=== Exercise objective ===
Reproduce the records exactly through the line with "Choose AI Evaluation".

---------- Input data ----------

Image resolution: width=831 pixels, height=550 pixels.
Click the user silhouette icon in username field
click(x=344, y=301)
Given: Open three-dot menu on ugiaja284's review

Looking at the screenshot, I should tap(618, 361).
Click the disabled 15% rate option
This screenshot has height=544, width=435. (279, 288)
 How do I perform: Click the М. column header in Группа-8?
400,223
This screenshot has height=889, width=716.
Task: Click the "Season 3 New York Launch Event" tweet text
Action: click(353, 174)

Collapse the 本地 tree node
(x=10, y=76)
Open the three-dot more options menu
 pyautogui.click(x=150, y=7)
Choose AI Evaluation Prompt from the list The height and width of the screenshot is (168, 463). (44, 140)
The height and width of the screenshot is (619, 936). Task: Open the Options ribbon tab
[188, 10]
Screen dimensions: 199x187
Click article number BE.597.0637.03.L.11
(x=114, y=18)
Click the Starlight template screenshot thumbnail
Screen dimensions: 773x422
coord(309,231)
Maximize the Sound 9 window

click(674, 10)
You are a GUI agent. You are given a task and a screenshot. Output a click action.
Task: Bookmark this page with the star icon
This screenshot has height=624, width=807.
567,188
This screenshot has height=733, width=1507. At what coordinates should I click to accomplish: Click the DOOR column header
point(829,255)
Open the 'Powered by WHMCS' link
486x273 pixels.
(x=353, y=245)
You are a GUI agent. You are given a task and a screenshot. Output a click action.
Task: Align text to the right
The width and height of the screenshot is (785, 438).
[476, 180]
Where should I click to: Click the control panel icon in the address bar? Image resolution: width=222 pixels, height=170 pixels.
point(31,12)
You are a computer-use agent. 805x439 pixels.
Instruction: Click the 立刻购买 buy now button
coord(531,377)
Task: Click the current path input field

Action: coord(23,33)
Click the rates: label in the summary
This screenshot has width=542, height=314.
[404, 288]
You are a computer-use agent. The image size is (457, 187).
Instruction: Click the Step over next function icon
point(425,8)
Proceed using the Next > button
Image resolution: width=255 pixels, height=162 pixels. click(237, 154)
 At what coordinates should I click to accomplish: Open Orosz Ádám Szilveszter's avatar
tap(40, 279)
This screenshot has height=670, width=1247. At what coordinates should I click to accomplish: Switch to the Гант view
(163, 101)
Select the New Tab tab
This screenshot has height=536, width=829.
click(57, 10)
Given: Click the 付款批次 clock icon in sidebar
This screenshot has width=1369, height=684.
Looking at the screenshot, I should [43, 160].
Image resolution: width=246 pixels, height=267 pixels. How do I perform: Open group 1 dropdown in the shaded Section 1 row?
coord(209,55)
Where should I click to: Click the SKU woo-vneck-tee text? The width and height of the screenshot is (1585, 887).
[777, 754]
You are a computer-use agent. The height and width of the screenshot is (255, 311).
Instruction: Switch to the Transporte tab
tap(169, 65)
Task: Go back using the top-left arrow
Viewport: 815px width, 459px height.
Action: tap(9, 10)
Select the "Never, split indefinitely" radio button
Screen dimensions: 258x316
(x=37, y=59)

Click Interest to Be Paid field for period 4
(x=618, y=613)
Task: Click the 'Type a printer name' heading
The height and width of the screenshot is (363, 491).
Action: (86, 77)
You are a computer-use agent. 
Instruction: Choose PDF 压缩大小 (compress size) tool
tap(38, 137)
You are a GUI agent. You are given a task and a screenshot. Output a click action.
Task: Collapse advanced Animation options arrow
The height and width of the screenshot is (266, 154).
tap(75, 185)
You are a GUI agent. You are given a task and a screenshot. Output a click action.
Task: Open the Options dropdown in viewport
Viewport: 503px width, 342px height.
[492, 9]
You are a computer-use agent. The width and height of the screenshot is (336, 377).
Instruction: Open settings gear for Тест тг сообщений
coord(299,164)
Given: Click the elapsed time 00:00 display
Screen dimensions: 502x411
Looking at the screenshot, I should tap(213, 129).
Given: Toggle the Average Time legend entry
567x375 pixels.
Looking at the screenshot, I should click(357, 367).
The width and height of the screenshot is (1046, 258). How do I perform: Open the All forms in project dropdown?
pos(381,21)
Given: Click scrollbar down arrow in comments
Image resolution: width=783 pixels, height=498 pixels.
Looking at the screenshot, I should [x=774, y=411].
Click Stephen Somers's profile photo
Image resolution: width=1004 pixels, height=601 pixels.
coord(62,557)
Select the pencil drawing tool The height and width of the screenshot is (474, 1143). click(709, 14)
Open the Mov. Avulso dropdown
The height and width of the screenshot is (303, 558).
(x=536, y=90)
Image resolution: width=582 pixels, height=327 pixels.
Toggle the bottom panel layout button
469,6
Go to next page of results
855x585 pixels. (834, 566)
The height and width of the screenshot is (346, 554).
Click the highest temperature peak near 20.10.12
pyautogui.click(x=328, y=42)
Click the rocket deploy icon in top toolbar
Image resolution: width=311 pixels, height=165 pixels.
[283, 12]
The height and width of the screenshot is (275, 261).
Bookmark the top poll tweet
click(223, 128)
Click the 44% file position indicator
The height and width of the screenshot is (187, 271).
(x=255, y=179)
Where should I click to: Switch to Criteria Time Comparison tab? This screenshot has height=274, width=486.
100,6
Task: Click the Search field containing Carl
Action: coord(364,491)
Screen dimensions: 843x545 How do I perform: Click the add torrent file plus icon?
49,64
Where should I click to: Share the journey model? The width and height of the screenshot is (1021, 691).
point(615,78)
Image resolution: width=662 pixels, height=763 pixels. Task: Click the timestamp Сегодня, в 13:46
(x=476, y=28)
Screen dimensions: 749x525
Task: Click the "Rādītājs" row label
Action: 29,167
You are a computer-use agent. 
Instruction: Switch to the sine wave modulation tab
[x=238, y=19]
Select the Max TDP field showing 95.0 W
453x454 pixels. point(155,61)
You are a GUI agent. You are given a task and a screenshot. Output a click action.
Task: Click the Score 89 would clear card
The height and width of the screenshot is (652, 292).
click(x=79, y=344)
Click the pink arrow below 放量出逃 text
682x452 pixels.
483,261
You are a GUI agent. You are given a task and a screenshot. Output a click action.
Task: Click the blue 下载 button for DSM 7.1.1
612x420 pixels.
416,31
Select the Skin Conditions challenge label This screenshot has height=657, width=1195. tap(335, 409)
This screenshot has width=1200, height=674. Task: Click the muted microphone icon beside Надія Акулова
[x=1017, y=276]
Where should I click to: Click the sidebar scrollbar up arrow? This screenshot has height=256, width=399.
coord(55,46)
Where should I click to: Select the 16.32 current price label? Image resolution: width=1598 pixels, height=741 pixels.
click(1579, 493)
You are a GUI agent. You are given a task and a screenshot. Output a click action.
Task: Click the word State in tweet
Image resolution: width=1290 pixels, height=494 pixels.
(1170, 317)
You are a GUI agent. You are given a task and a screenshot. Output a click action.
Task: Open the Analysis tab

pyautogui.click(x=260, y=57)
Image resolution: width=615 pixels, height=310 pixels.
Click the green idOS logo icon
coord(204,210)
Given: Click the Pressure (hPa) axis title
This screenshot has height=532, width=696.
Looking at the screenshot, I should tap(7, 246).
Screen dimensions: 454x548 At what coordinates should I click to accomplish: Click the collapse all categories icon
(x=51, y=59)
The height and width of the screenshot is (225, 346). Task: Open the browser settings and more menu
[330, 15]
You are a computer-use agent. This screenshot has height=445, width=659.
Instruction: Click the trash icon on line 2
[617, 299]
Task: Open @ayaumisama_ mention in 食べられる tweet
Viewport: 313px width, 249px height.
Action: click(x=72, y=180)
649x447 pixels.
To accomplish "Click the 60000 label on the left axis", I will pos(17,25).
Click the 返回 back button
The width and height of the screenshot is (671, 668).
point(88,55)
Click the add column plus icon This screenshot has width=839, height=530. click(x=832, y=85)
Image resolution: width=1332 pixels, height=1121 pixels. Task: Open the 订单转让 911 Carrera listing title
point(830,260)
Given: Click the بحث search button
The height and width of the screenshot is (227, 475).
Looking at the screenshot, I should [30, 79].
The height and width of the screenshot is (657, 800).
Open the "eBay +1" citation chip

----------

=== Your solution ===
Image resolution: width=831 pixels, height=550 pixels.
Click the user silhouette icon in username field
click(x=344, y=301)
Given: Open three-dot menu on ugiaja284's review

Looking at the screenshot, I should tap(618, 361).
Click the disabled 15% rate option
This screenshot has height=544, width=435. (279, 288)
 How do I perform: Click the М. column header in Группа-8?
400,223
This screenshot has height=889, width=716.
Task: Click the "Season 3 New York Launch Event" tweet text
Action: click(353, 174)

Collapse the 本地 tree node
(x=10, y=76)
Open the three-dot more options menu
 pyautogui.click(x=150, y=7)
Choose AI Evaluation Prompt from the list The height and width of the screenshot is (168, 463). (44, 140)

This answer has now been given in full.